Proteas in driving seat
South Africa gained the upper hand in the second Test against Pakistan in Lahore after a strong showing on Tuesday.
The Proteas’ tail wagged early on as Mark Boucher and Paul Harris’s eighth-wicket stand of 88 enabled the tourists to post 357 all out in their first innings. The South African bowlers then made early inroads into the Pakistan batting line-up.
At stumps, the home side had moved on to 140 for four with former captain Inzamam-ul-Haq, playing his final Test before retirement, still there on 10 not out.
The tourists lead the two-match series 1-0 after winning the first Test in Karachi.
The Proteas started the day on 259 for six and promptly lost Andre Nel for a duck to the fifth ball of the morning, caught at short leg by Misbah-ul-Haq as he tried to fend away a short delivery from Umar Gul.
It looked at that point as though South Africa would struggle to reach 300 but Boucher and Harris knuckled down and frustrated the home attack.
Harris made 46 - his highest score in Test cricket - before clipping a Gul delivery to Shoaib Malik at cover.
Danish Kaneria accounted for Dale Steyn, bowling him around his legs for a duck, before Boucher’s innings also came to an end.
The wicket-keeper with the most dismissals in Test cricket completed his 26th Test fifty but fell four runs later when he was caught at long-on by Abdur Rehman off Kaneria.
Leg-spinner Kaneria was the pick of the Pakistan bowlers, taking 4-114, while Gul chipped in with 3-103.
The Pakistan reply started well with openers Salman Butt and Kamran Akmal racing past 50 in the nine overs before tea, although they were helped by a South African attack which bowled far too many short balls.
Proteas captain Graeme Smith changed tack in the final session of the day and it reaped immediate rewards as slow left-armer Harris snared Butt for 40.
The batsman attempted to sweep a straight delivery and the ball looped nicely to Smith at short fine-leg.
Younus Khan departed to the next ball of the following over having made just three, Nel getting a full-length ball to nip back and remove the off-stump.
Akmal duly completed his sixth Test half-century but fell shortly afterwards, Smith and Harris again combining.

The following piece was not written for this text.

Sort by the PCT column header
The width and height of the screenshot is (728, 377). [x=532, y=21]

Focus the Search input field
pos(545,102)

That dismissal brought Inzamam to the crease with the home crowd offering him a rousing ovation while the South African players also formed a guard of honour.

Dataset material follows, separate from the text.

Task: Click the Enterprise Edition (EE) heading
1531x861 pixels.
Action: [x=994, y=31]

The burly 37-year-old looked composed from the off and looked well set to play his part in a big partnership with another returning player, Mohammad Yousuf, the 2006 ICC Player of the Year who opted out of the first Test after claiming he was not match-fit.
But Yousuf departed for 25 after getting a ball from Steyn which kept low, trapping him in front of the stumps.